Your instructions:
Every entry should be returned unchanged, with the pictures omitted.

===== Data excerpts

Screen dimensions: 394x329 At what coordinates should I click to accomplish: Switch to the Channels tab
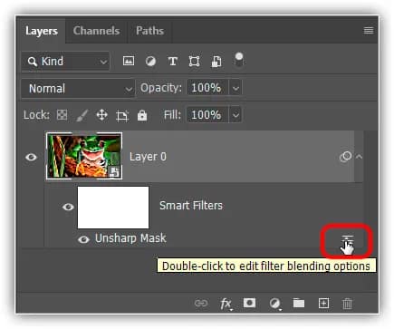pyautogui.click(x=96, y=31)
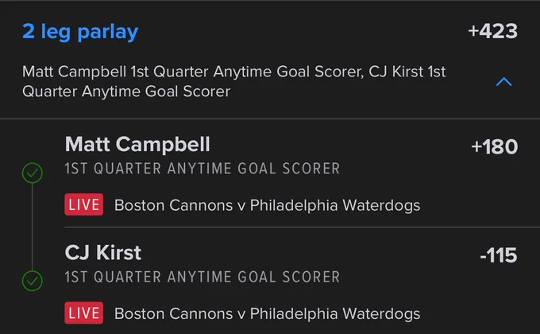
Task: Click the Matt Campbell leg row
Action: click(270, 173)
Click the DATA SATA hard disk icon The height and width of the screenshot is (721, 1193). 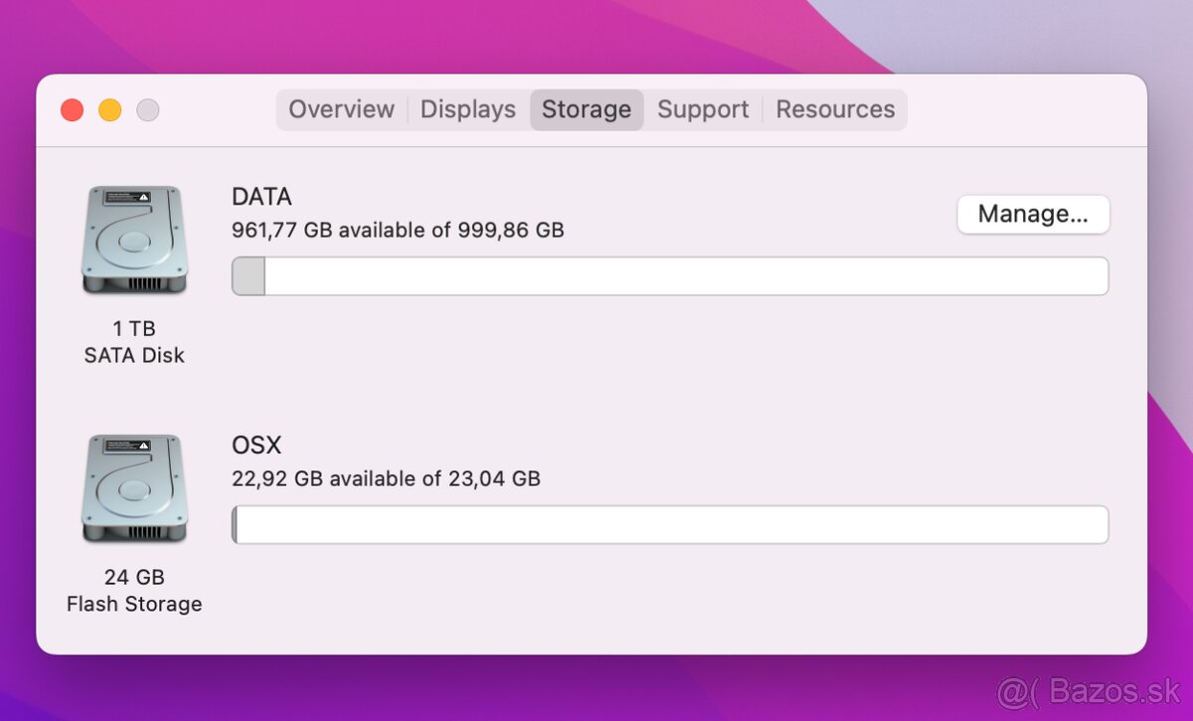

==========

Answer to this task:
Screen dimensions: 394x329 At what coordinates should I click to accomplish: Switch to the Channels tab
pyautogui.click(x=96, y=31)
Task: Click the Matt Campbell leg row
Action: click(270, 173)
Click the DATA SATA hard disk icon The height and width of the screenshot is (721, 1193). 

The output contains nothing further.